Yeah, the other bug did not happen over night also. Only the warning from comment 8 quite a few times.
*** Bug 796607 has been marked as a duplicate of this bug. ***
This MR fixed the remaining issue : https://gitlab.gnome.org/GNOME/libsoup/merge_requests/7
After a couple rounds of discussion, I've merged that MR. Glad you found that it fixed bug #762138 as well. My main concern now is there are still other objects in libsoup which do not use threadsafe refcounting: SoupMessageBody, SoupMessageHeaders, SoupMessageQueue, and SoupServer. Generally, it's expected that structs and objects in GNOME are not threadsafe, except that reffing/unreffing is threadsafe.
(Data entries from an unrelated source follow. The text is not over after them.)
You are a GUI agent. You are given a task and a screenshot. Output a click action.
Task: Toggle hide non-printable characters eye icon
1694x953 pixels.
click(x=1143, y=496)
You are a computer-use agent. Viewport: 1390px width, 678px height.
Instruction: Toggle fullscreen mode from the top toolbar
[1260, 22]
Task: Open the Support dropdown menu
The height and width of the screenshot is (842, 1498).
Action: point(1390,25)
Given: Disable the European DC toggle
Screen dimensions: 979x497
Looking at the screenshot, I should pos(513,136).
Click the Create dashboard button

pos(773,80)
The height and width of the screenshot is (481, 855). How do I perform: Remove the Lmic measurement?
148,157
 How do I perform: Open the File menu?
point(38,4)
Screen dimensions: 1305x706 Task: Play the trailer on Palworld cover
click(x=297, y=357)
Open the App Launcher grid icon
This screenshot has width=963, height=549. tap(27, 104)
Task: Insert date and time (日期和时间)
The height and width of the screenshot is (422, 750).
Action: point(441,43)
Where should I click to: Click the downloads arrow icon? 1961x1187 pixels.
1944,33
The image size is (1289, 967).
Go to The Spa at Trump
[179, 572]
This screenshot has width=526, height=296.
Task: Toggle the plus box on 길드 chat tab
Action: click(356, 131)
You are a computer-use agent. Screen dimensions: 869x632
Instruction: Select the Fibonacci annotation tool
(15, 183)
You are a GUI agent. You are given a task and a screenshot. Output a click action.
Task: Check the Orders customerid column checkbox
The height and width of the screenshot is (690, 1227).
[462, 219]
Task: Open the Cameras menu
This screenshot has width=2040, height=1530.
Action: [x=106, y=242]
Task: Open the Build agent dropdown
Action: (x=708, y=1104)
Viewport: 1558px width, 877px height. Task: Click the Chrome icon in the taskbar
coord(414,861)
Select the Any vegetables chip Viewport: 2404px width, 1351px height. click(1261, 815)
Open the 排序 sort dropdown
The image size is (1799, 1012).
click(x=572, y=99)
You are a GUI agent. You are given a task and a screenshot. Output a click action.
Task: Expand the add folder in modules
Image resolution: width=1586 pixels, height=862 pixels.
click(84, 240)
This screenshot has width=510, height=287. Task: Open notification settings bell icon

I understand that SoupMessage and SoupServer are not expected to be threadsafe, unlike SoupSession, and I also understand that using atomic operations can have unexpected costs, but it seems like generally a good idea for ref/unref operations to be atomic unless there is a compelling reason otherwise, right?
(In reply to Michael Catanzaro from comment #13) >...it seems like generally a good idea for ref/unref operations to be atomic > unless there is a compelling reason otherwise, right? +1 from my side. It'll be better if libsoup uses atomic ref/unref on its non-GObject-derived structures. And on those you named I do not think there would be any significant performance impact (those are not ref/unref-ed that often anyway, are they?).
(In reply to Milan Crha from comment #14) > (In reply to Michael Catanzaro from comment #13) > >...it seems like generally a good idea for ref/unref operations to be atomic > > unless there is a compelling reason otherwise, right? right :) > > +1 from my side. It'll be better if libsoup uses atomic ref/unref on its > non-GObject-derived structures. And on those you named I do not think there > would be any significant performance impact (those are not ref/unref-ed that > often anyway, are they?). It shouldn't cause a performance impact (we use that same non-gobject-based-but-atomic-refcounted technique in GStreamer and it hasn't been an issue :) ). I'll have a look and propose new issue and merge-request for those.